Things to watch for: Every opportunity for a naked Rudy Ray Moore seized with gusto, the best bad-movie brawl ever committed to film, over the top villains, sensational costumes, and the worst stand-in you'll ever see.

The stand in: This is the major exception to the improved production. Ernie Hudson had agreed to appear in this film while his play was preparing to open in Minneapolis. So when shooting for The Human Tornado started running a little (a lot) long and Hudson's play was due to open, he had to bow out. Roquemore decided the best fix was to have Ernie's brother stand in for him on the rest of the picture. And that would be a fine idea, if the two of them looked even remotely alike. (You'll just have to watch this one to see what we mean, because I just spent WAY too long looking for a screen cap of that on the internet, and I seriously don't think there is one...) 

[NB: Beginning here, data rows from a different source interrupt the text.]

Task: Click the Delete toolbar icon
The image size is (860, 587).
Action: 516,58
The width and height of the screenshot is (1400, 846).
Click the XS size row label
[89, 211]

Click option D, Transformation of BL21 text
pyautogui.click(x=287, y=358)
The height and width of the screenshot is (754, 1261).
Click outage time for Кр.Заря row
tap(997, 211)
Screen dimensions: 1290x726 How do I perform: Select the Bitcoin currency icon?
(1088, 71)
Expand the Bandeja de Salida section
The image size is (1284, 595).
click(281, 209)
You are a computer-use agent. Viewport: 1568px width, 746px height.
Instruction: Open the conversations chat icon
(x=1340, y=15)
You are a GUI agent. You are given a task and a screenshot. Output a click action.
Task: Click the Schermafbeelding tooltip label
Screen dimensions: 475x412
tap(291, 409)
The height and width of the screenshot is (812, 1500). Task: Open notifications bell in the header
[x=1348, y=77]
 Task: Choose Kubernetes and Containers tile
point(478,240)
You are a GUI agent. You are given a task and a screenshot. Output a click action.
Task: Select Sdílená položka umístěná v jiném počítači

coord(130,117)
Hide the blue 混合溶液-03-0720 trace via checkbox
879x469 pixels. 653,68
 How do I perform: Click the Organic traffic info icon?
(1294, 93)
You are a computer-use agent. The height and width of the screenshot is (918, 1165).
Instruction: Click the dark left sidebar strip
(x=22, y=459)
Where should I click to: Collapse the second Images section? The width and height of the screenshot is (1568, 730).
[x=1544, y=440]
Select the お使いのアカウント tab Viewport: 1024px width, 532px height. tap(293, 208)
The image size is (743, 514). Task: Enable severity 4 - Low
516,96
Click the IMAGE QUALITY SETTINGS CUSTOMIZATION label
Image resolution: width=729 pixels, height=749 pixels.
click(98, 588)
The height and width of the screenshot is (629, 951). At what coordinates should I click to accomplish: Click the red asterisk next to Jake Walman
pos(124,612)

Further viewing: There are interviews and documentaries of every single caliber on Rudy Ray Moore all over the internet, but we got most of our information for this post from the Vinegar Syndrome documentary, I, Dolemite, comprised of archival and recent interviews with cast and crew. The documentary is broken into four segments covering the first four of Moore's films, and are included in the corresponding movie's special features. Every segment highlights some fantastically interesting stuff and if you're a fan, or into amassing that kind of knowledge, we highly recommend these discs. (They're all available here, and elsewhere on the web.)

The legacy of these films: Rudy Ray Moore is generally considered the godfather of rap. His comedy monologues were basically rhyming themed poems, recited in character, with music he wrote playing behind them. (He also wrote music to play behind his long-time friend and comedy partner, Lady Reed's comedy of the same style.) When you look back at early 80s hip-hop, that's the basic formula, only instead of having access to musicians in clubs to back performances, early hip-hop was backed by people manipulating previously recorded music on turntables. But hip-hop of the 80s was notoriously tame. Gangsta rap that came along in the 90s was a direct push back against that tameness, and samples of Moore's raunchy party records ran rampant through the albums of that time. There's a frequently cited quote from Snoop Dogg that pretty well encapsulates how much Moore's crass verse and singularly flamboyant style impacted his career: "Without Rudy Ray Moore, there would be no Snoop Dogg, and that's for real." We don't doubt it, and it makes us wonder what gangsta rap would have looked like without Dolemite.

A footnote instead of a Godmother: When researching Moore, I was overwhelmed by the information available on him and his career. So when it came time to look into his partner in comedy, Lady Reed, I was crushed to discover she doesn't have so much as a Wikipedia page. I spend at least three hours using every research trick I know to turn up something, ANYTHING on her. Nothing. There are some youtube videos with tracks off her comedy records, but that's it. If there's one reason to buy Vinegar Syndrome's reissue of Dolemite, it's because there's a long (though badly filmed) interview with Lady Reed when she's a grandmother. She talks about how she was writing for Rudy when he convinced her to take the stage herself, what touring with a bunch of dudes was like, about the two of them taking turns working the door at clubs to be sure they didn't get ripped off, she even recites some of her routines off the cuff. It's interesting to hear her talk about being part of something that would become so influential in her own words, and it truly makes us wish there was more of her words available to us. But suffice to say, if Moore is the godfather of rap, Lady Reed is the godmother.

Final thoughts: Moore employed a far more diverse cast and crew than any other film we wrote up this month (we didn't even touch on the rumors that he employed many gay men to his crews), and together they made films they wanted to see but weren't being made. They made these films without the support of studios and they were intensely successful! The films they made are perfect illustrations of why we love "bad" cinema, boom mics in frame and all.